→ **TO DO**:
Repeat the entries in full. Each line must match exactly.

Top of RECORDS FOR THE EXERCISE

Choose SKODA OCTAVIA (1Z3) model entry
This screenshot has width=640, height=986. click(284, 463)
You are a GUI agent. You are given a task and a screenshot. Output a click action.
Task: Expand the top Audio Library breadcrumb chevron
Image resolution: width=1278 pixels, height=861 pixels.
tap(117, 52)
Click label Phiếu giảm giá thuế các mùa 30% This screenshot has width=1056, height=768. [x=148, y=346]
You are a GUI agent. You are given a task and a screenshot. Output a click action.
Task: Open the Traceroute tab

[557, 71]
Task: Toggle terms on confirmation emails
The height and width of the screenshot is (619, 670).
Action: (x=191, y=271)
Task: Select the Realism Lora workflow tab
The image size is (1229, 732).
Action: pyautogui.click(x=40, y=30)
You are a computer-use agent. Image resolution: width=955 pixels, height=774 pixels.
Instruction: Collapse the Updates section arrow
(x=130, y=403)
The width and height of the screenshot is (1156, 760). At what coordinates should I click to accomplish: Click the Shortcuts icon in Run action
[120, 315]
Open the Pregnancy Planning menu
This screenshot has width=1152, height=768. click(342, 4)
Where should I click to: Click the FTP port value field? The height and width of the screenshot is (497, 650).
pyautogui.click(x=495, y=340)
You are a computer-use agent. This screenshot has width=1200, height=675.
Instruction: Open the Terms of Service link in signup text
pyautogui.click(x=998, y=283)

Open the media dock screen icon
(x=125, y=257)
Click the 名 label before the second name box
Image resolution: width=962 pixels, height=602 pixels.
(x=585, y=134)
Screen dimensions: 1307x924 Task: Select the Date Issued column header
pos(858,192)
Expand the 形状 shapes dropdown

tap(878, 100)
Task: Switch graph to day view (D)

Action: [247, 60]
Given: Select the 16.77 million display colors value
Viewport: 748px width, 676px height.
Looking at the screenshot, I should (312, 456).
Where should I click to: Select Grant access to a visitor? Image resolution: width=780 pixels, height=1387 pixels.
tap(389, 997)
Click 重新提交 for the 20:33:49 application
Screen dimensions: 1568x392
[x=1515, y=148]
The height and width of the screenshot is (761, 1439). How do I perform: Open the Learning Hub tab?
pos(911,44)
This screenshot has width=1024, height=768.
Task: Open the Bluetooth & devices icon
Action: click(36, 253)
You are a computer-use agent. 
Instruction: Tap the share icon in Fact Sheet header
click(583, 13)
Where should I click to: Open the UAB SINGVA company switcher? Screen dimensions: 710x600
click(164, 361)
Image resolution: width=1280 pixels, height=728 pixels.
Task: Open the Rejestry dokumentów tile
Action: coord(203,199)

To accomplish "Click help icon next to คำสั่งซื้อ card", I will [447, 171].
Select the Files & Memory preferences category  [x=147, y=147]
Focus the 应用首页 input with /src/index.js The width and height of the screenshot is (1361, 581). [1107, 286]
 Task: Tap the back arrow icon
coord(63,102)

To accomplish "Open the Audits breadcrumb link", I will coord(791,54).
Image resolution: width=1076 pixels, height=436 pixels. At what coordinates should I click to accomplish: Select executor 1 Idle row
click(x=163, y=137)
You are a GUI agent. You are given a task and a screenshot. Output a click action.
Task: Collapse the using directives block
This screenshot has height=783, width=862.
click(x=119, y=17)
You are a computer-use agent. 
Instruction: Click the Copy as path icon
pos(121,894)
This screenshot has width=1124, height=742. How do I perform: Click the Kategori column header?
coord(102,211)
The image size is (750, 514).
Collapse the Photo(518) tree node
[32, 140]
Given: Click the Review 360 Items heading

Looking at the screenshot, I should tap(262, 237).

Bottom of RECORDS FOR THE EXERCISE

→ **RESULT BELOW**:
Choose SKODA OCTAVIA (1Z3) model entry
This screenshot has width=640, height=986. click(284, 463)
You are a GUI agent. You are given a task and a screenshot. Output a click action.
Task: Expand the top Audio Library breadcrumb chevron
Image resolution: width=1278 pixels, height=861 pixels.
tap(117, 52)
Click label Phiếu giảm giá thuế các mùa 30% This screenshot has width=1056, height=768. [x=148, y=346]
You are a GUI agent. You are given a task and a screenshot. Output a click action.
Task: Open the Traceroute tab

[557, 71]
Task: Toggle terms on confirmation emails
The height and width of the screenshot is (619, 670).
Action: (x=191, y=271)
Task: Select the Realism Lora workflow tab
The image size is (1229, 732).
Action: pyautogui.click(x=40, y=30)
You are a computer-use agent. Image resolution: width=955 pixels, height=774 pixels.
Instruction: Collapse the Updates section arrow
(x=130, y=403)
The width and height of the screenshot is (1156, 760). At what coordinates should I click to accomplish: Click the Shortcuts icon in Run action
[120, 315]
Open the Pregnancy Planning menu
This screenshot has width=1152, height=768. click(342, 4)
Where should I click to: Click the FTP port value field? The height and width of the screenshot is (497, 650).
pyautogui.click(x=495, y=340)
You are a computer-use agent. This screenshot has width=1200, height=675.
Instruction: Open the Terms of Service link in signup text
pyautogui.click(x=998, y=283)

Open the media dock screen icon
(x=125, y=257)
Click the 名 label before the second name box
Image resolution: width=962 pixels, height=602 pixels.
(x=585, y=134)
Screen dimensions: 1307x924 Task: Select the Date Issued column header
pos(858,192)
Expand the 形状 shapes dropdown

tap(878, 100)
Task: Switch graph to day view (D)

Action: [247, 60]
Given: Select the 16.77 million display colors value
Viewport: 748px width, 676px height.
Looking at the screenshot, I should (312, 456).
Where should I click to: Select Grant access to a visitor? Image resolution: width=780 pixels, height=1387 pixels.
tap(389, 997)
Click 重新提交 for the 20:33:49 application
Screen dimensions: 1568x392
[x=1515, y=148]
The height and width of the screenshot is (761, 1439). How do I perform: Open the Learning Hub tab?
pos(911,44)
This screenshot has width=1024, height=768.
Task: Open the Bluetooth & devices icon
Action: click(36, 253)
You are a computer-use agent. 
Instruction: Tap the share icon in Fact Sheet header
click(583, 13)
Where should I click to: Open the UAB SINGVA company switcher? Screen dimensions: 710x600
click(164, 361)
Image resolution: width=1280 pixels, height=728 pixels.
Task: Open the Rejestry dokumentów tile
Action: coord(203,199)

To accomplish "Click help icon next to คำสั่งซื้อ card", I will [447, 171].
Select the Files & Memory preferences category  [x=147, y=147]
Focus the 应用首页 input with /src/index.js The width and height of the screenshot is (1361, 581). [1107, 286]
 Task: Tap the back arrow icon
coord(63,102)

To accomplish "Open the Audits breadcrumb link", I will coord(791,54).
Image resolution: width=1076 pixels, height=436 pixels. At what coordinates should I click to accomplish: Select executor 1 Idle row
click(x=163, y=137)
You are a GUI agent. You are given a task and a screenshot. Output a click action.
Task: Collapse the using directives block
This screenshot has height=783, width=862.
click(x=119, y=17)
You are a computer-use agent. 
Instruction: Click the Copy as path icon
pos(121,894)
This screenshot has width=1124, height=742. How do I perform: Click the Kategori column header?
coord(102,211)
The image size is (750, 514).
Collapse the Photo(518) tree node
[32, 140]
Given: Click the Review 360 Items heading

Looking at the screenshot, I should tap(262, 237).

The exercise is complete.